Every entry should be copied exactly, with nothing added or dropped.

========================

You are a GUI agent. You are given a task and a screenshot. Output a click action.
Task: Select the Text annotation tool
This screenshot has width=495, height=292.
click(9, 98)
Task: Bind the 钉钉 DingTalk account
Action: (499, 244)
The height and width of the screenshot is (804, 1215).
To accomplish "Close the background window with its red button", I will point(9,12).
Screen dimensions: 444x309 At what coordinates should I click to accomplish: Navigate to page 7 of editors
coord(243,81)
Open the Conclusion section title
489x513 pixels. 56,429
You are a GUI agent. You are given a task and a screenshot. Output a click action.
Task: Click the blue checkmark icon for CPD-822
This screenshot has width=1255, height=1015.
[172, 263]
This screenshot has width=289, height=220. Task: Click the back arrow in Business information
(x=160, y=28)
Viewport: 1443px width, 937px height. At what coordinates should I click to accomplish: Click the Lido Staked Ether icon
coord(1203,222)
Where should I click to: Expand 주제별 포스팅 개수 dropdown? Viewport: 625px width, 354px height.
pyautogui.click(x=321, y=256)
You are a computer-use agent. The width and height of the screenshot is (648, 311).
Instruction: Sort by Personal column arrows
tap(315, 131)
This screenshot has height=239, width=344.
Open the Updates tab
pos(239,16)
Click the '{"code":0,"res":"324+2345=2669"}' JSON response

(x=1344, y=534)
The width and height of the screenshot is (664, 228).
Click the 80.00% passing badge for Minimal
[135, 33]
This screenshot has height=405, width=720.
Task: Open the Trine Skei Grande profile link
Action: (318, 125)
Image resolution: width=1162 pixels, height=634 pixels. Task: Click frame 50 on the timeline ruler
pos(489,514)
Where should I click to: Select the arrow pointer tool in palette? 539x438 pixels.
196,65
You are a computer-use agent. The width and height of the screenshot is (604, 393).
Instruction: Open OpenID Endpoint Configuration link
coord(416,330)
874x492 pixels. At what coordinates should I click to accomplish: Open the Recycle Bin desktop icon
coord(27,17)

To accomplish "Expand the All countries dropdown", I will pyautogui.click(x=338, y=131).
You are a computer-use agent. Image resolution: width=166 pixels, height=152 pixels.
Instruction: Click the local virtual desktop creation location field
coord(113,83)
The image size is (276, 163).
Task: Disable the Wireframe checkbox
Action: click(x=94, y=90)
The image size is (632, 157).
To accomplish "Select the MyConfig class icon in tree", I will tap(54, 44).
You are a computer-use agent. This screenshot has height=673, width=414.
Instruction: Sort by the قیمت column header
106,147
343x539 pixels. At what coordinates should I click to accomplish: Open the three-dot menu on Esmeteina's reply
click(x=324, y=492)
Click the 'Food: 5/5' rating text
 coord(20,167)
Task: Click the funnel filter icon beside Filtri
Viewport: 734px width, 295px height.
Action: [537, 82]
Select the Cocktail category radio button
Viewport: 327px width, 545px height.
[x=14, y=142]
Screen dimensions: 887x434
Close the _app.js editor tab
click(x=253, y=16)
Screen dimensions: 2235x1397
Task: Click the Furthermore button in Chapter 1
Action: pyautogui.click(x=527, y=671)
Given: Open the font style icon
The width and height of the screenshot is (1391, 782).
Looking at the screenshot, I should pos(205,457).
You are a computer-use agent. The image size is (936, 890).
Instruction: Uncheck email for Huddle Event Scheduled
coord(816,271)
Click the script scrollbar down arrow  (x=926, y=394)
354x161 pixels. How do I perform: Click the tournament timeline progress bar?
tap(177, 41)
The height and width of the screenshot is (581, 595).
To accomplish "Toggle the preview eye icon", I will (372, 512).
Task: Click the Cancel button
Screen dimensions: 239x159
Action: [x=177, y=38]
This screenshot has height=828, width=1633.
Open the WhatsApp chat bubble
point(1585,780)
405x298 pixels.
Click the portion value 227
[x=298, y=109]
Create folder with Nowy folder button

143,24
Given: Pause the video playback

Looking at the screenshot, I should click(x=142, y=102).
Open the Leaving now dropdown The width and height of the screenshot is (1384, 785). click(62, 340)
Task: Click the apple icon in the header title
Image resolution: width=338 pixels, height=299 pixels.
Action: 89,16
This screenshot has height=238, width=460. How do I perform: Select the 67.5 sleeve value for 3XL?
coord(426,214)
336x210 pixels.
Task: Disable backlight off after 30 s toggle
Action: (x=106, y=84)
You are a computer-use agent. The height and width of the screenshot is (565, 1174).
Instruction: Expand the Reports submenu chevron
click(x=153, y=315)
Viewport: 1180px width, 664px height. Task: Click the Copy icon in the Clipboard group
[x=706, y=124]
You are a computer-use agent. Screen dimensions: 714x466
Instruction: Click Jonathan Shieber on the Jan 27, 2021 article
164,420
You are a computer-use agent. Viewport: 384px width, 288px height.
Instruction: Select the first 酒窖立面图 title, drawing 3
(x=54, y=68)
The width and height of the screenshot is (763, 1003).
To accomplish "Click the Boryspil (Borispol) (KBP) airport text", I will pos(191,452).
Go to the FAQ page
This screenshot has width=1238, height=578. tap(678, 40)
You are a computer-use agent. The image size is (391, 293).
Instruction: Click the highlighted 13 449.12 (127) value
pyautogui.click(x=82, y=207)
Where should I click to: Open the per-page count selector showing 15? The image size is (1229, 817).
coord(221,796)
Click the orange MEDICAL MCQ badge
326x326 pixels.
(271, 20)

========================

*Solution*.
You are a GUI agent. You are given a task and a screenshot. Output a click action.
Task: Select the Text annotation tool
This screenshot has width=495, height=292.
click(9, 98)
Task: Bind the 钉钉 DingTalk account
Action: (499, 244)
The height and width of the screenshot is (804, 1215).
To accomplish "Close the background window with its red button", I will point(9,12).
Screen dimensions: 444x309 At what coordinates should I click to accomplish: Navigate to page 7 of editors
coord(243,81)
Open the Conclusion section title
489x513 pixels. 56,429
You are a GUI agent. You are given a task and a screenshot. Output a click action.
Task: Click the blue checkmark icon for CPD-822
This screenshot has width=1255, height=1015.
[172, 263]
This screenshot has width=289, height=220. Task: Click the back arrow in Business information
(x=160, y=28)
Viewport: 1443px width, 937px height. At what coordinates should I click to accomplish: Click the Lido Staked Ether icon
coord(1203,222)
Where should I click to: Expand 주제별 포스팅 개수 dropdown? Viewport: 625px width, 354px height.
pyautogui.click(x=321, y=256)
You are a computer-use agent. The width and height of the screenshot is (648, 311).
Instruction: Sort by Personal column arrows
tap(315, 131)
This screenshot has height=239, width=344.
Open the Updates tab
pos(239,16)
Click the '{"code":0,"res":"324+2345=2669"}' JSON response

(x=1344, y=534)
The width and height of the screenshot is (664, 228).
Click the 80.00% passing badge for Minimal
[135, 33]
This screenshot has height=405, width=720.
Task: Open the Trine Skei Grande profile link
Action: (318, 125)
Image resolution: width=1162 pixels, height=634 pixels. Task: Click frame 50 on the timeline ruler
pos(489,514)
Where should I click to: Select the arrow pointer tool in palette? 539x438 pixels.
196,65
You are a computer-use agent. The width and height of the screenshot is (604, 393).
Instruction: Open OpenID Endpoint Configuration link
coord(416,330)
874x492 pixels. At what coordinates should I click to accomplish: Open the Recycle Bin desktop icon
coord(27,17)

To accomplish "Expand the All countries dropdown", I will pyautogui.click(x=338, y=131).
You are a computer-use agent. Image resolution: width=166 pixels, height=152 pixels.
Instruction: Click the local virtual desktop creation location field
coord(113,83)
The image size is (276, 163).
Task: Disable the Wireframe checkbox
Action: click(x=94, y=90)
The image size is (632, 157).
To accomplish "Select the MyConfig class icon in tree", I will tap(54, 44).
You are a computer-use agent. This screenshot has height=673, width=414.
Instruction: Sort by the قیمت column header
106,147
343x539 pixels. At what coordinates should I click to accomplish: Open the three-dot menu on Esmeteina's reply
click(x=324, y=492)
Click the 'Food: 5/5' rating text
 coord(20,167)
Task: Click the funnel filter icon beside Filtri
Viewport: 734px width, 295px height.
Action: [537, 82]
Select the Cocktail category radio button
Viewport: 327px width, 545px height.
[x=14, y=142]
Screen dimensions: 887x434
Close the _app.js editor tab
click(x=253, y=16)
Screen dimensions: 2235x1397
Task: Click the Furthermore button in Chapter 1
Action: pyautogui.click(x=527, y=671)
Given: Open the font style icon
The width and height of the screenshot is (1391, 782).
Looking at the screenshot, I should pos(205,457).
You are a computer-use agent. The image size is (936, 890).
Instruction: Uncheck email for Huddle Event Scheduled
coord(816,271)
Click the script scrollbar down arrow  (x=926, y=394)
354x161 pixels. How do I perform: Click the tournament timeline progress bar?
tap(177, 41)
The height and width of the screenshot is (581, 595).
To accomplish "Toggle the preview eye icon", I will (372, 512).
Task: Click the Cancel button
Screen dimensions: 239x159
Action: [x=177, y=38]
This screenshot has height=828, width=1633.
Open the WhatsApp chat bubble
point(1585,780)
405x298 pixels.
Click the portion value 227
[x=298, y=109]
Create folder with Nowy folder button

143,24
Given: Pause the video playback

Looking at the screenshot, I should click(x=142, y=102).
Open the Leaving now dropdown The width and height of the screenshot is (1384, 785). click(62, 340)
Task: Click the apple icon in the header title
Image resolution: width=338 pixels, height=299 pixels.
Action: 89,16
This screenshot has height=238, width=460. How do I perform: Select the 67.5 sleeve value for 3XL?
coord(426,214)
336x210 pixels.
Task: Disable backlight off after 30 s toggle
Action: (x=106, y=84)
You are a computer-use agent. The height and width of the screenshot is (565, 1174).
Instruction: Expand the Reports submenu chevron
click(x=153, y=315)
Viewport: 1180px width, 664px height. Task: Click the Copy icon in the Clipboard group
[x=706, y=124]
You are a computer-use agent. Screen dimensions: 714x466
Instruction: Click Jonathan Shieber on the Jan 27, 2021 article
164,420
You are a computer-use agent. Viewport: 384px width, 288px height.
Instruction: Select the first 酒窖立面图 title, drawing 3
(x=54, y=68)
The width and height of the screenshot is (763, 1003).
To accomplish "Click the Boryspil (Borispol) (KBP) airport text", I will pos(191,452).
Go to the FAQ page
This screenshot has width=1238, height=578. tap(678, 40)
You are a computer-use agent. The image size is (391, 293).
Instruction: Click the highlighted 13 449.12 (127) value
pyautogui.click(x=82, y=207)
Where should I click to: Open the per-page count selector showing 15? The image size is (1229, 817).
coord(221,796)
Click the orange MEDICAL MCQ badge
326x326 pixels.
(271, 20)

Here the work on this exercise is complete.